* What you are asked to do
Every record shown below should be duplicated exactly.

* Listed records
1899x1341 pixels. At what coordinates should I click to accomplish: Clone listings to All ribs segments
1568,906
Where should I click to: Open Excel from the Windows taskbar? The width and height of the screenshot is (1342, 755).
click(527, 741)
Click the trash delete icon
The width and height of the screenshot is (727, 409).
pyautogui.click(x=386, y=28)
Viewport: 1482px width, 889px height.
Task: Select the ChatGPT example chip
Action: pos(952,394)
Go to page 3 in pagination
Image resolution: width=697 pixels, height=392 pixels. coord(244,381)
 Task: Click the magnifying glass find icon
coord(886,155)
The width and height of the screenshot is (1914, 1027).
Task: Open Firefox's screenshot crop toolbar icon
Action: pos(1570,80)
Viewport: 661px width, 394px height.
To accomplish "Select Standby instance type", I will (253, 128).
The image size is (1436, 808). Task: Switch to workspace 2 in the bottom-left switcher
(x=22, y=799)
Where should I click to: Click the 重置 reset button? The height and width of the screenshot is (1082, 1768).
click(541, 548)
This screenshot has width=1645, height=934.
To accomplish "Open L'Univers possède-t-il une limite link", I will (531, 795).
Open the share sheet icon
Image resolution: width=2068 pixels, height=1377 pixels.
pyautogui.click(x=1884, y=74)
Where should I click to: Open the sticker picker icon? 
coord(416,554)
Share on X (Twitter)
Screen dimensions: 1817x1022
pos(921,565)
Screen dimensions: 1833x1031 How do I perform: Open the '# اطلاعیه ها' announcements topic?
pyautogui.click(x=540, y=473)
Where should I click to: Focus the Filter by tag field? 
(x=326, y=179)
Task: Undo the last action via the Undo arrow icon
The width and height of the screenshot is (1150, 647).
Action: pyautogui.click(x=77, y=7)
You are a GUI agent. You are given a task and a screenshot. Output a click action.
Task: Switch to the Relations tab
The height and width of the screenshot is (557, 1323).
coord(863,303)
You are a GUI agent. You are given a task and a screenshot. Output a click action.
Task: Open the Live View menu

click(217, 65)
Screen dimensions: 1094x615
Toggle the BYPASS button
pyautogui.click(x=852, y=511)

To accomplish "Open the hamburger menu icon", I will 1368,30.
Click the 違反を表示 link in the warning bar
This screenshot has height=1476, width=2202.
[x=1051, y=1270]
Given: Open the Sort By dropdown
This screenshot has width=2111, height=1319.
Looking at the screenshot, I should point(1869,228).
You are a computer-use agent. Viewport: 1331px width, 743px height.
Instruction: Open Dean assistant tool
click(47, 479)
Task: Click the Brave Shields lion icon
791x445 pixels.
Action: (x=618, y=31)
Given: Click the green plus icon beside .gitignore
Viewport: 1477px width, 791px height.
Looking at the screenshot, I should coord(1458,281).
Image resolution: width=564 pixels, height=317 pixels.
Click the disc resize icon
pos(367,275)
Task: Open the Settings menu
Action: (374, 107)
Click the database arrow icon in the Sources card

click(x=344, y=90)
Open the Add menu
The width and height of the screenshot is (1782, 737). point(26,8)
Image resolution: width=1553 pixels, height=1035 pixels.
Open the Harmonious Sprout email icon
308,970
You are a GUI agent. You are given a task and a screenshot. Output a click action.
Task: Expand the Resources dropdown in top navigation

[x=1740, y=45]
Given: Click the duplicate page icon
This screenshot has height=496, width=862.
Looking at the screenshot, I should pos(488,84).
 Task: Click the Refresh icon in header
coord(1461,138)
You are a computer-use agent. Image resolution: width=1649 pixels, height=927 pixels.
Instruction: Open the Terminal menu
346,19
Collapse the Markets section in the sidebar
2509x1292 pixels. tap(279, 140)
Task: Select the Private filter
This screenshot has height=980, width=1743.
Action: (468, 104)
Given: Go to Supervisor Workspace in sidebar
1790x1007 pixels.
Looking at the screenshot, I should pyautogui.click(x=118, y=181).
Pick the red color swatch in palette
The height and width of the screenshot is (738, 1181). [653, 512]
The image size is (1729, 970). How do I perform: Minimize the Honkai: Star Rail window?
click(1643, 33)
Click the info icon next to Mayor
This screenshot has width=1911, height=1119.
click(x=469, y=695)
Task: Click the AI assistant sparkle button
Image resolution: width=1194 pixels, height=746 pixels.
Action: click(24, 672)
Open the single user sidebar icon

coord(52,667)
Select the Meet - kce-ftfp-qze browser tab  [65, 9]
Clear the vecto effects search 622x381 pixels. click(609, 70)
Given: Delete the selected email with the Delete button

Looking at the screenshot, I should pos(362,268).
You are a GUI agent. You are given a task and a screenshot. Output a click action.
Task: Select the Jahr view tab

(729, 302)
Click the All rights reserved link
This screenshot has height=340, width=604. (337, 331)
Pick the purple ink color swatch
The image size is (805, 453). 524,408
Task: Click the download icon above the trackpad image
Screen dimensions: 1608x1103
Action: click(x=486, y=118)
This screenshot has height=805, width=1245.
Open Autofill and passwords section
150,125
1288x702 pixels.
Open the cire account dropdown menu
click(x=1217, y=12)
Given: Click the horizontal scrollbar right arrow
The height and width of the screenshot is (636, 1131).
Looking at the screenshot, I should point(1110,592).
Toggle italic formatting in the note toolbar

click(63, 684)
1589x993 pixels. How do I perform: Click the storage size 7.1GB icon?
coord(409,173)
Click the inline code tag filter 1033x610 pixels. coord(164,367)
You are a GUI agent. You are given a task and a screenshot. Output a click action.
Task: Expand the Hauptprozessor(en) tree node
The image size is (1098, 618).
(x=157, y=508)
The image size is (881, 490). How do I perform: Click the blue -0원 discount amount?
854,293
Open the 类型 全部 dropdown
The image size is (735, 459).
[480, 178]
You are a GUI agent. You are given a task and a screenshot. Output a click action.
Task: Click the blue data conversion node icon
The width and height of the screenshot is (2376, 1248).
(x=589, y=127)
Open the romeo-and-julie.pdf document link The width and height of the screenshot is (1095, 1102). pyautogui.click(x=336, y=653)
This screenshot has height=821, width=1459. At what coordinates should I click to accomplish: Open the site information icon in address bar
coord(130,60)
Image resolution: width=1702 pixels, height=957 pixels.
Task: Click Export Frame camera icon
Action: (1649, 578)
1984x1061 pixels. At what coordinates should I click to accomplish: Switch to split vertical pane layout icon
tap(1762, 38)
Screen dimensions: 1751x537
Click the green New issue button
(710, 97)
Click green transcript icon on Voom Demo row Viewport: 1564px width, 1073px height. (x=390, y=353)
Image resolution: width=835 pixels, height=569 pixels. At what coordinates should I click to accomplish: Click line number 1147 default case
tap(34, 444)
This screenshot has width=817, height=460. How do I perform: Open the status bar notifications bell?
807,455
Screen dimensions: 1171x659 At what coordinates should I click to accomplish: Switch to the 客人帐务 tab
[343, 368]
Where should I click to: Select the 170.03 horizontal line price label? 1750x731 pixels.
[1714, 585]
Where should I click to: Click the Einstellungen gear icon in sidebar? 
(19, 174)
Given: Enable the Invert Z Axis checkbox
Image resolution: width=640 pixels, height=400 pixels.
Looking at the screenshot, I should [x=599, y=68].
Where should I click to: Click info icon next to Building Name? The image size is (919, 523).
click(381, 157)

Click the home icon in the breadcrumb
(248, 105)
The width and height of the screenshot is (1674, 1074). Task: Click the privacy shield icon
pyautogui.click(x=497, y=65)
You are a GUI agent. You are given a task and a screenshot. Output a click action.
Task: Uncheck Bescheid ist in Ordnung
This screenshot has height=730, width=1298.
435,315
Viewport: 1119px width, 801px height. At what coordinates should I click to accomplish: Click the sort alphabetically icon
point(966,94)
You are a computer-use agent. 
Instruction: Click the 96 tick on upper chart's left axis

* Output below
1899x1341 pixels. At what coordinates should I click to accomplish: Clone listings to All ribs segments
1568,906
Where should I click to: Open Excel from the Windows taskbar? The width and height of the screenshot is (1342, 755).
click(527, 741)
Click the trash delete icon
The width and height of the screenshot is (727, 409).
pyautogui.click(x=386, y=28)
Viewport: 1482px width, 889px height.
Task: Select the ChatGPT example chip
Action: pos(952,394)
Go to page 3 in pagination
Image resolution: width=697 pixels, height=392 pixels. coord(244,381)
 Task: Click the magnifying glass find icon
coord(886,155)
The width and height of the screenshot is (1914, 1027).
Task: Open Firefox's screenshot crop toolbar icon
Action: pos(1570,80)
Viewport: 661px width, 394px height.
To accomplish "Select Standby instance type", I will (253, 128).
The image size is (1436, 808). Task: Switch to workspace 2 in the bottom-left switcher
(x=22, y=799)
Where should I click to: Click the 重置 reset button? The height and width of the screenshot is (1082, 1768).
click(541, 548)
This screenshot has width=1645, height=934.
To accomplish "Open L'Univers possède-t-il une limite link", I will (531, 795).
Open the share sheet icon
Image resolution: width=2068 pixels, height=1377 pixels.
pyautogui.click(x=1884, y=74)
Where should I click to: Open the sticker picker icon? 
coord(416,554)
Share on X (Twitter)
Screen dimensions: 1817x1022
pos(921,565)
Screen dimensions: 1833x1031 How do I perform: Open the '# اطلاعیه ها' announcements topic?
pyautogui.click(x=540, y=473)
Where should I click to: Focus the Filter by tag field? 
(x=326, y=179)
Task: Undo the last action via the Undo arrow icon
The width and height of the screenshot is (1150, 647).
Action: pyautogui.click(x=77, y=7)
You are a GUI agent. You are given a task and a screenshot. Output a click action.
Task: Switch to the Relations tab
The height and width of the screenshot is (557, 1323).
coord(863,303)
You are a GUI agent. You are given a task and a screenshot. Output a click action.
Task: Open the Live View menu

click(217, 65)
Screen dimensions: 1094x615
Toggle the BYPASS button
pyautogui.click(x=852, y=511)

To accomplish "Open the hamburger menu icon", I will 1368,30.
Click the 違反を表示 link in the warning bar
This screenshot has height=1476, width=2202.
[x=1051, y=1270]
Given: Open the Sort By dropdown
This screenshot has width=2111, height=1319.
Looking at the screenshot, I should point(1869,228).
You are a computer-use agent. Viewport: 1331px width, 743px height.
Instruction: Open Dean assistant tool
click(47, 479)
Task: Click the Brave Shields lion icon
791x445 pixels.
Action: (x=618, y=31)
Given: Click the green plus icon beside .gitignore
Viewport: 1477px width, 791px height.
Looking at the screenshot, I should coord(1458,281).
Image resolution: width=564 pixels, height=317 pixels.
Click the disc resize icon
pos(367,275)
Task: Open the Settings menu
Action: (374, 107)
Click the database arrow icon in the Sources card

click(x=344, y=90)
Open the Add menu
The width and height of the screenshot is (1782, 737). point(26,8)
Image resolution: width=1553 pixels, height=1035 pixels.
Open the Harmonious Sprout email icon
308,970
You are a GUI agent. You are given a task and a screenshot. Output a click action.
Task: Expand the Resources dropdown in top navigation

[x=1740, y=45]
Given: Click the duplicate page icon
This screenshot has height=496, width=862.
Looking at the screenshot, I should pos(488,84).
 Task: Click the Refresh icon in header
coord(1461,138)
You are a computer-use agent. Image resolution: width=1649 pixels, height=927 pixels.
Instruction: Open the Terminal menu
346,19
Collapse the Markets section in the sidebar
2509x1292 pixels. tap(279, 140)
Task: Select the Private filter
This screenshot has height=980, width=1743.
Action: (468, 104)
Given: Go to Supervisor Workspace in sidebar
1790x1007 pixels.
Looking at the screenshot, I should pyautogui.click(x=118, y=181).
Pick the red color swatch in palette
The height and width of the screenshot is (738, 1181). [653, 512]
The image size is (1729, 970). How do I perform: Minimize the Honkai: Star Rail window?
click(1643, 33)
Click the info icon next to Mayor
This screenshot has width=1911, height=1119.
click(x=469, y=695)
Task: Click the AI assistant sparkle button
Image resolution: width=1194 pixels, height=746 pixels.
Action: click(24, 672)
Open the single user sidebar icon

coord(52,667)
Select the Meet - kce-ftfp-qze browser tab  [65, 9]
Clear the vecto effects search 622x381 pixels. click(609, 70)
Given: Delete the selected email with the Delete button

Looking at the screenshot, I should pos(362,268).
You are a GUI agent. You are given a task and a screenshot. Output a click action.
Task: Select the Jahr view tab

(729, 302)
Click the All rights reserved link
This screenshot has height=340, width=604. (337, 331)
Pick the purple ink color swatch
The image size is (805, 453). 524,408
Task: Click the download icon above the trackpad image
Screen dimensions: 1608x1103
Action: click(x=486, y=118)
This screenshot has height=805, width=1245.
Open Autofill and passwords section
150,125
1288x702 pixels.
Open the cire account dropdown menu
click(x=1217, y=12)
Given: Click the horizontal scrollbar right arrow
The height and width of the screenshot is (636, 1131).
Looking at the screenshot, I should point(1110,592).
Toggle italic formatting in the note toolbar

click(63, 684)
1589x993 pixels. How do I perform: Click the storage size 7.1GB icon?
coord(409,173)
Click the inline code tag filter 1033x610 pixels. coord(164,367)
You are a GUI agent. You are given a task and a screenshot. Output a click action.
Task: Expand the Hauptprozessor(en) tree node
The image size is (1098, 618).
(x=157, y=508)
The image size is (881, 490). How do I perform: Click the blue -0원 discount amount?
854,293
Open the 类型 全部 dropdown
The image size is (735, 459).
[480, 178]
You are a GUI agent. You are given a task and a screenshot. Output a click action.
Task: Click the blue data conversion node icon
The width and height of the screenshot is (2376, 1248).
(x=589, y=127)
Open the romeo-and-julie.pdf document link The width and height of the screenshot is (1095, 1102). pyautogui.click(x=336, y=653)
This screenshot has height=821, width=1459. At what coordinates should I click to accomplish: Open the site information icon in address bar
coord(130,60)
Image resolution: width=1702 pixels, height=957 pixels.
Task: Click Export Frame camera icon
Action: (1649, 578)
1984x1061 pixels. At what coordinates should I click to accomplish: Switch to split vertical pane layout icon
tap(1762, 38)
Screen dimensions: 1751x537
Click the green New issue button
(710, 97)
Click green transcript icon on Voom Demo row Viewport: 1564px width, 1073px height. (x=390, y=353)
Image resolution: width=835 pixels, height=569 pixels. At what coordinates should I click to accomplish: Click line number 1147 default case
tap(34, 444)
This screenshot has width=817, height=460. How do I perform: Open the status bar notifications bell?
807,455
Screen dimensions: 1171x659 At what coordinates should I click to accomplish: Switch to the 客人帐务 tab
[343, 368]
Where should I click to: Select the 170.03 horizontal line price label? 1750x731 pixels.
[1714, 585]
Where should I click to: Click the Einstellungen gear icon in sidebar? 
(19, 174)
Given: Enable the Invert Z Axis checkbox
Image resolution: width=640 pixels, height=400 pixels.
Looking at the screenshot, I should [x=599, y=68].
Where should I click to: Click info icon next to Building Name? The image size is (919, 523).
click(381, 157)

Click the home icon in the breadcrumb
(248, 105)
The width and height of the screenshot is (1674, 1074). Task: Click the privacy shield icon
pyautogui.click(x=497, y=65)
You are a GUI agent. You are given a task and a screenshot. Output a click action.
Task: Uncheck Bescheid ist in Ordnung
This screenshot has height=730, width=1298.
435,315
Viewport: 1119px width, 801px height. At what coordinates should I click to accomplish: Click the sort alphabetically icon
point(966,94)
You are a computer-use agent. 
Instruction: Click the 96 tick on upper chart's left axis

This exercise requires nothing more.